How to Make Your Swimming Pool More Efficient
Boosting the efficiency of your swimming pool is an important first step in reducing your carbon footprint and moving toward a more sustainable lifestyle. Here's how to make your swimming pool energy efficient so that when you add solar, you get the most bang for your buck:
Reduce bends in the piping: Sharp bends in the PVC piping slow down the flow and require more power to do the same job. Unfortunately, many pool installers completely fail this simple requirement. If your pipes are all over the place, rebuild the system. PVC is a cinch to work with.
Make sure that all valves are working properly: If you have gate valves, replace them with ball valves, which are more efficient. Make sure that all ball valves are completely open or closed.
Keep the filter clean: A dirty filter loads the pump, which costs a lot more power.

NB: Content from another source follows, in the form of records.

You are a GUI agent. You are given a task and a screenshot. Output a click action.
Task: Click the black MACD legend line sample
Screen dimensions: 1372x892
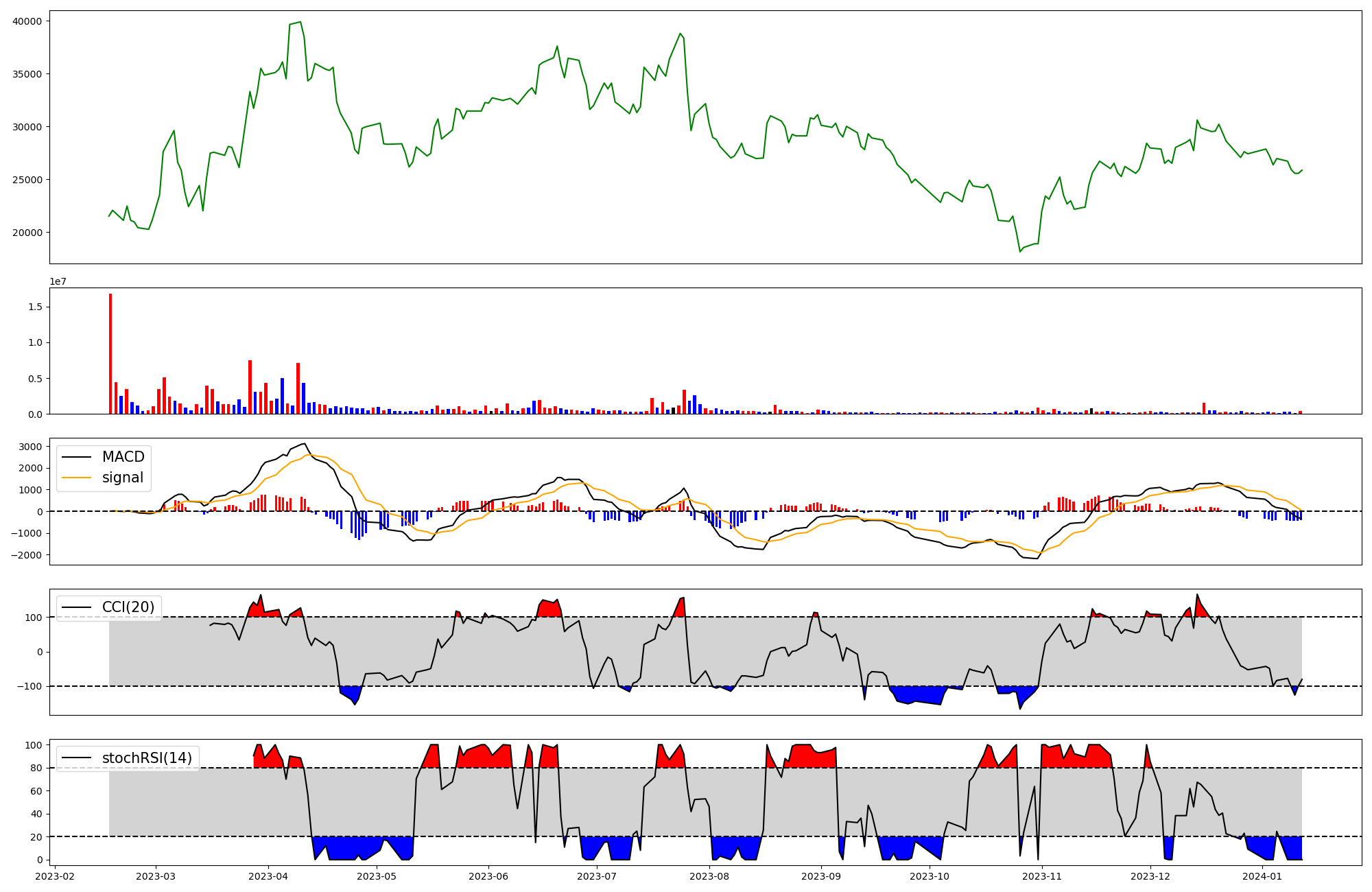[76, 457]
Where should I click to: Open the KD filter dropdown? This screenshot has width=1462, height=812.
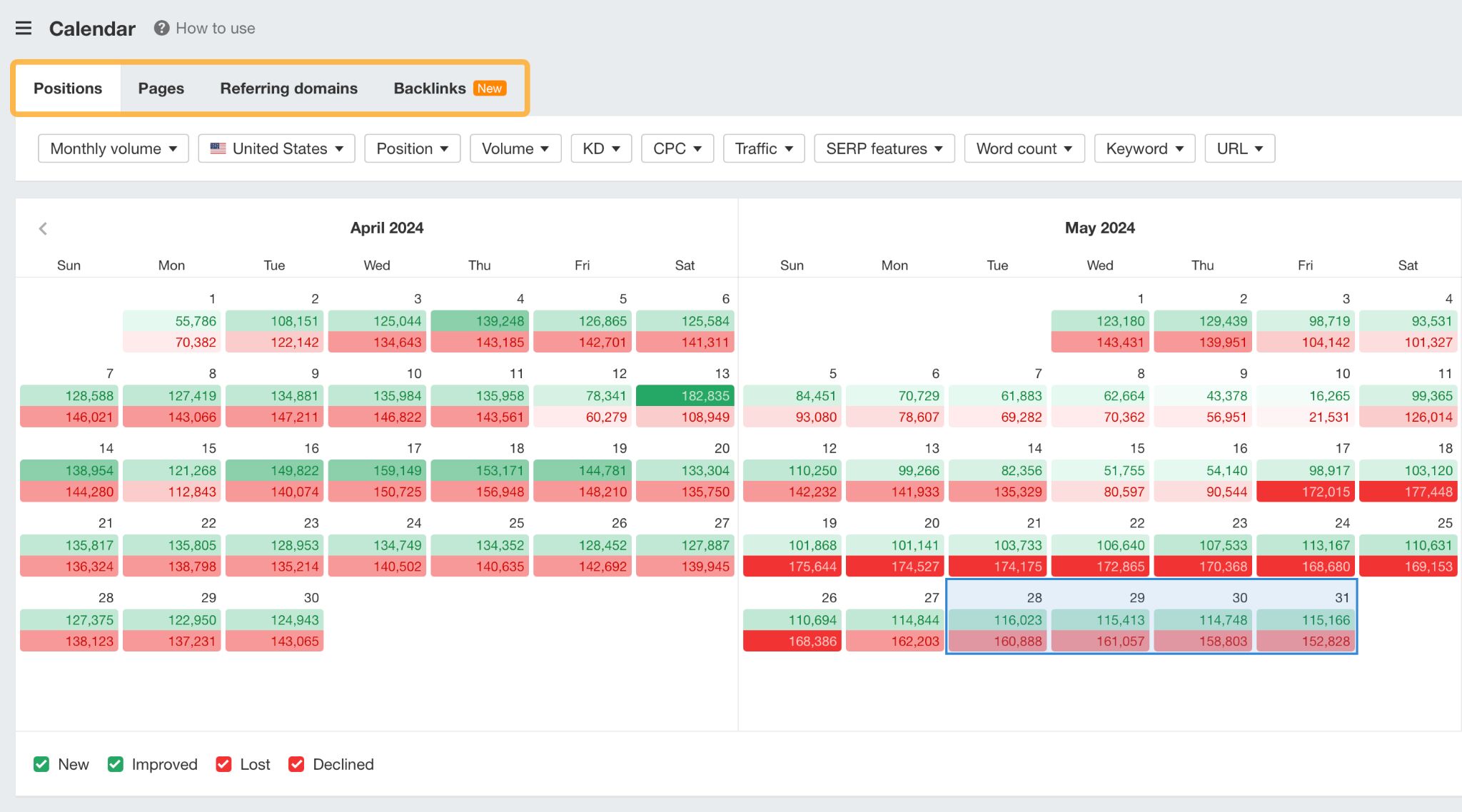pos(600,148)
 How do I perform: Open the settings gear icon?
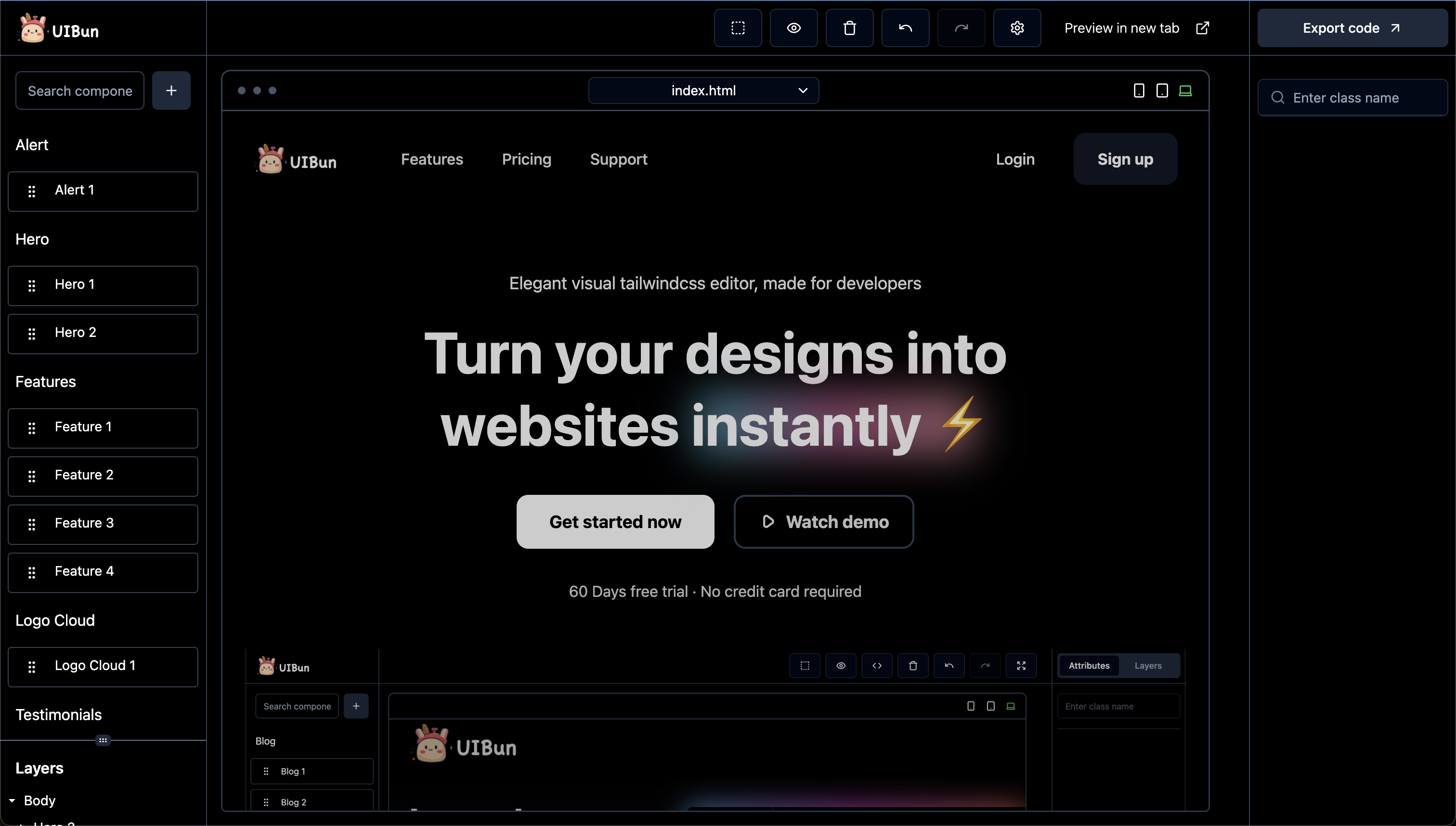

If your filter is old, replace it. Cartridge filters are better than diatomaceous Earth.
Install a smaller, higher efficiency pump, and run it less each day: Use the smallest, most efficient pump possible — 3/4 horsepower is usually sufficient. If your pump is a few years old and wasn't designed with enough capacity for solar panel use, buying a new one will probably be economical. Most people will find that they can run their pool pump for much less time and still achieve satisfactory cleanliness. Give it a try.
A large power pump filters your pool water faster, and some people like that because it means you can run the pump less (which means you listen to it less). But here's the problem: If you're planning on putting up solar panels, the amount of heat they put into the pool is a function of how much time water is flowing through them; the quantity of water isn't as important. So if you have a large pump that moves water quickly, you're not optimizing your solar panels.
Install windbreaks around your pool. Wind can increase evaporation 300 percent or more, which wastes a lot of energy, much more than you may think.